--- GIVEN RECORDS ---
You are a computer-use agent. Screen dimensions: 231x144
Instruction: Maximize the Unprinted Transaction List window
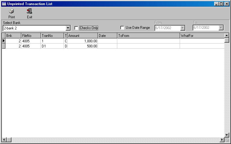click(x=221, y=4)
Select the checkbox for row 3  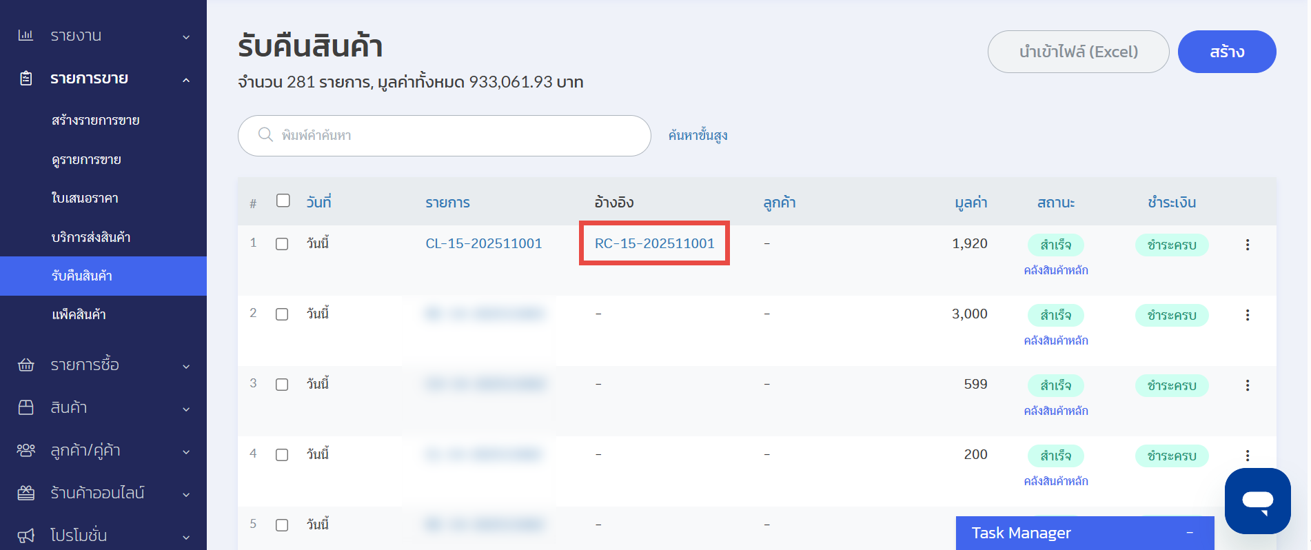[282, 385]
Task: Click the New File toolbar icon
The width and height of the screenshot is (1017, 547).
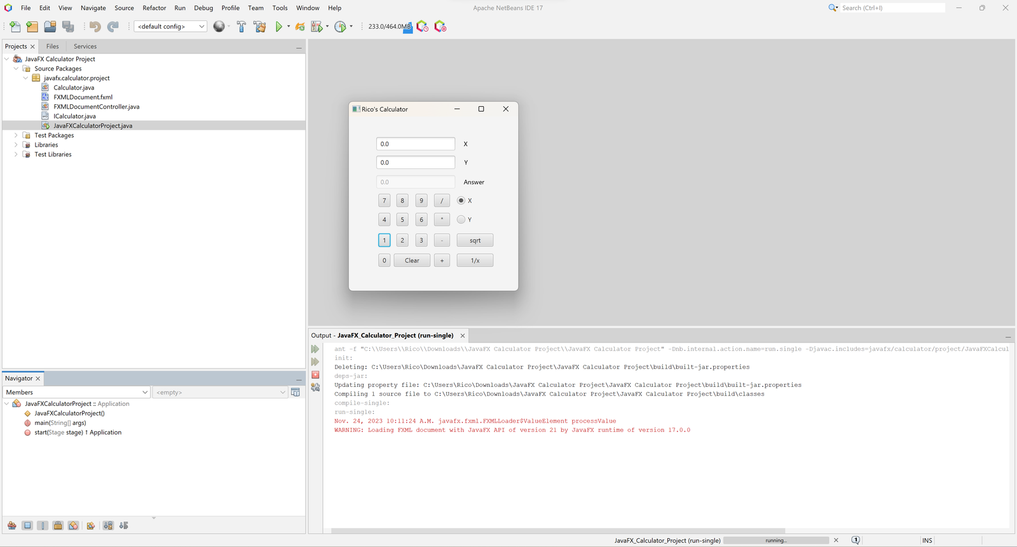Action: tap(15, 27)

* * *

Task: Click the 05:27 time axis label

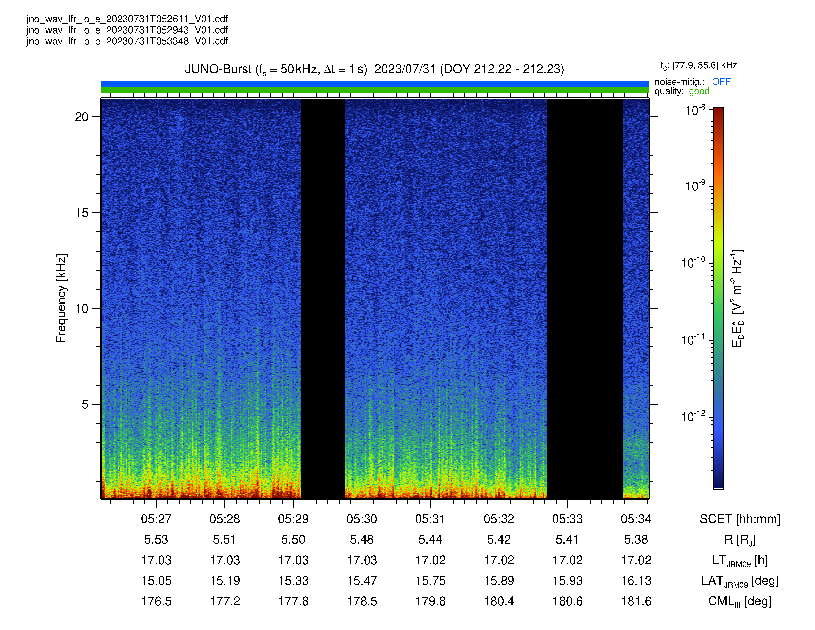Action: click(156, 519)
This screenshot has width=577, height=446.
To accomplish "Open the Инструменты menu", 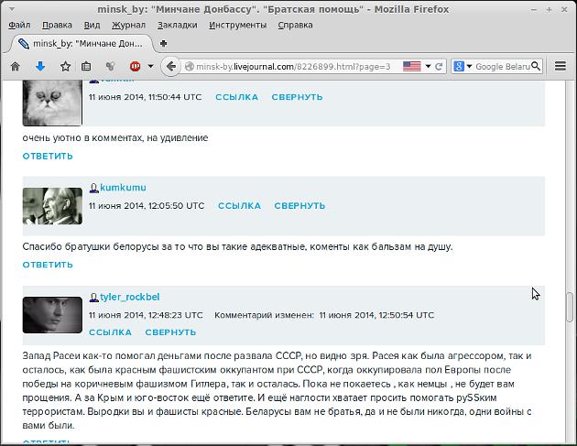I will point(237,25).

...

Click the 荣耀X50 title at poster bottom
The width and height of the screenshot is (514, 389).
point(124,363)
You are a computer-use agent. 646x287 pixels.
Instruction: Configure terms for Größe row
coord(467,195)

--- EXERCISE ---
Where a line above holds the word "computer", copy it.

--- REPLY ---
You are a computer-use agent. Screen dimensions: 231x144
You are a computer-use agent. 646x287 pixels.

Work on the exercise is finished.